**Selected excerpt**.
::::::::::

It is my position that salivary testing has very limited utility given the current state of technology. It can be used to test sex hormones as well as cortisol, but clinical and analytical issues create problems on multiple fronts. The following is a listing of issues to be aware of when using salivary testing (each is discussed in detail in the Saliva Testing Caveats video above):

  • Cortisol testing is accurate for free cortisol, but many times can be clinically misleading without concurrent measurements of metabolites.
  • Most assays use immunoassays which are prone to cross-reactivity issues (taking 7-keto-DHEA can artificially raise testosterone and DHEA levels, taking estriol can falsely increase estradiol, etc.)

::::::::::

**Dataset records**.
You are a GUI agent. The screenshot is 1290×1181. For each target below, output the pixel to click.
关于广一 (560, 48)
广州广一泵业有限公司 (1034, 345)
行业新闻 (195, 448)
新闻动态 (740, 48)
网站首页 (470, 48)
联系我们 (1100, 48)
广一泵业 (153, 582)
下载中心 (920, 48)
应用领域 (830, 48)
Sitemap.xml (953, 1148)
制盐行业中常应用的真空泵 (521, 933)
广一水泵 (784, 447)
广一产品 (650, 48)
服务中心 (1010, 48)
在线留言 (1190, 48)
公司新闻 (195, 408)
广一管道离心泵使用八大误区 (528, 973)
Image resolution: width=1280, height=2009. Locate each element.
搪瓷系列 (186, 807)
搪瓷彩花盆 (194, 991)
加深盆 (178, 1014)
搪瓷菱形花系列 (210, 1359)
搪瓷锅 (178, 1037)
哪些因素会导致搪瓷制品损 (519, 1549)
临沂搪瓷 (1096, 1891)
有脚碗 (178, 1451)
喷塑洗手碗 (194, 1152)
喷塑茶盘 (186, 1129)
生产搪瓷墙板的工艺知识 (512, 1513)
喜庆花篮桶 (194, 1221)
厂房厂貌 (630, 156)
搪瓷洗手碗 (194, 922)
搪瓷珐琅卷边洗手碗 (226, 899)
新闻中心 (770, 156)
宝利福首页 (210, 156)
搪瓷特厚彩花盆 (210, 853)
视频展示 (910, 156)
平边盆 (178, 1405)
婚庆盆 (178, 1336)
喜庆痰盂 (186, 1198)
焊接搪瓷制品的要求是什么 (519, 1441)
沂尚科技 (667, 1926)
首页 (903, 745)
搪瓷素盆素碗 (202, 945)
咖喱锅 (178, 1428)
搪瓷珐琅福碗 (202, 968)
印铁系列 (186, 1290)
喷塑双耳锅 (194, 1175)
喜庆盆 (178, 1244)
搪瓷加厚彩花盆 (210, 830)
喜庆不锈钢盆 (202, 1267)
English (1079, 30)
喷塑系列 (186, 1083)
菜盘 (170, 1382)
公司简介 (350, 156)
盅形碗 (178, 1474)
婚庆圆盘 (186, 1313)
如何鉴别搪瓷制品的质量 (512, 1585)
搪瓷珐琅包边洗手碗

::::::::::

Answer these questions about the salivary testing excerpt.
1. What two things can salivary testing be used to test?
2. What kind of cortisol is cortisol testing accurate for?
3. What can taking estriol falsely increase?
This material has no connection to the text on salivary testing.

1. Sex hormones and cortisol
2. Free cortisol
3. Estradiol